_Text shown_.
* * * * *
One might wonder, "So what if a local colony of an otherwise common species disappears?" I mean, this butterfly can be found abundantly in many other places, albeit without the special unique traits that they have at those two mountaintops. And therein lies the subtlety: Colonies at the edge of their distributions may be biologically more significant than is apparent at first thought. The late Ernst Mayr, a noted evolutionary biologist, provided examples of small, isolated colonies at the periphery of a species' distribution that evolved rapidly. These isolates are likely to go extinct eventually (e.g., birds on small peripheral islands unfortunately have been shown to have very high extinction rates), but occasionally, a small isolated population will evolve significant adaptations that allow them to persist under those extreme conditions. A classic example might be the iguanas in the Galapagos Islands, which evolved major adaptations allowing them to thrive in the marine environment, unlike iguanas in other parts of the world.

So when distinct isolated colonies of species at the southern edge of their distribution -- such as the Sacramento Mountain Coral Hairstreaks -- go extinct as a consequence of climate change, one detrimental effect (other than the obvious loss of local species diversity) will be the loss of essential combinations from the "genetic toolbox" that species could use to survive in an ever-changing world (as described at the beginning of this blog). More importantly, though, a potential source of the major kinds of novel changes on which evolutionary revolutions are based is also being snuffed out. Evolution and adaptation potential... gone!

So when you wonder, "So what if a local colony of an otherwise common species disappears?" the reasons that it matters may be subtle, but the consequences for the species may be oh-so-pernicious.

An earlier version of this post appeared on Nov. 6, 2012 on dotWild.
* * * * *
_Exercise data_.
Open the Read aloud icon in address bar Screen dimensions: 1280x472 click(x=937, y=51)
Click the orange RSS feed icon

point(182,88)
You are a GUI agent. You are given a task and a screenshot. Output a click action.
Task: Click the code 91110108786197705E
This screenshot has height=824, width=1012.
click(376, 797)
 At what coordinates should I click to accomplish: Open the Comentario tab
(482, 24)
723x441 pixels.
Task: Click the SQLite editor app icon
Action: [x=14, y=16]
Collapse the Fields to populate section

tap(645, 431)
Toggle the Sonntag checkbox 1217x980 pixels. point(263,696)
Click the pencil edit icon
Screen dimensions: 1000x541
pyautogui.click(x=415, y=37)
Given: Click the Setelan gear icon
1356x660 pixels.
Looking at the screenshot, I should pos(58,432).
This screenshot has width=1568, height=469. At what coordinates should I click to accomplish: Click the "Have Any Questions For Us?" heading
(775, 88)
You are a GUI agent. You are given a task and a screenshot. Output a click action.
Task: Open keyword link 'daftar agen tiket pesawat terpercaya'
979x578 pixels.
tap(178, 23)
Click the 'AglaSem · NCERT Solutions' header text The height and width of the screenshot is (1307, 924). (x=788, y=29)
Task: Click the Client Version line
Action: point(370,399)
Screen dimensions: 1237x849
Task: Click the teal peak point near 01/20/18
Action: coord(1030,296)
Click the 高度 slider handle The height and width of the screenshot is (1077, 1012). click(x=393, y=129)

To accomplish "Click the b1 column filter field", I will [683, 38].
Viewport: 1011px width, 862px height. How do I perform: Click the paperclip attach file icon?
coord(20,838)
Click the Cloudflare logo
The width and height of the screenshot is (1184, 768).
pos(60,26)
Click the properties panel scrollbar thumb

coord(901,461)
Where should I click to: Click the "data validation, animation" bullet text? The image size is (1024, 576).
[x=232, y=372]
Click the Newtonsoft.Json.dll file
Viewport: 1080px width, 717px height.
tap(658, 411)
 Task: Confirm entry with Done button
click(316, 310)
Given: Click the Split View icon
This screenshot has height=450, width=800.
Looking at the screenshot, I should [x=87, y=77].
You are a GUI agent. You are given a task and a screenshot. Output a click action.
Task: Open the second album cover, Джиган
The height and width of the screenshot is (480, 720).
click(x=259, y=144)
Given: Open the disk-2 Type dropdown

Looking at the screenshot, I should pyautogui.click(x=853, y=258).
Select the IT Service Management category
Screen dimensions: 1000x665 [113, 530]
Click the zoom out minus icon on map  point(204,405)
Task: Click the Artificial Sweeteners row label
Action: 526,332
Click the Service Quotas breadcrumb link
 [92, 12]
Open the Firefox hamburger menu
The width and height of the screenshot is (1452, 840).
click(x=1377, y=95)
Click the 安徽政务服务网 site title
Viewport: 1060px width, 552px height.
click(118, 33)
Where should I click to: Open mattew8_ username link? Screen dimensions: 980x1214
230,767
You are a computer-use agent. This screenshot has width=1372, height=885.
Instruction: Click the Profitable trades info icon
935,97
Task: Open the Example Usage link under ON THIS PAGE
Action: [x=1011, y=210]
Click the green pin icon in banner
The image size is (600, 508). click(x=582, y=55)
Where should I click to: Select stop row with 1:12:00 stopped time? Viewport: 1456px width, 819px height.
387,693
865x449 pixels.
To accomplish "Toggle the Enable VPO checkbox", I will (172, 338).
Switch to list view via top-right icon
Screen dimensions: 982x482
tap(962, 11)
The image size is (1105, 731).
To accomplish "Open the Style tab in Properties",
* * * * *
_Activity_. Duplicate the passage from the butterfly colonies text between "So when you" and "may be oh-so-pernicious.", inclusive.

_Exercise response_.
So when you wonder, "So what if a local colony of an otherwise common species disappears?" the reasons that it matters may be subtle, but the consequences for the species may be oh-so-pernicious.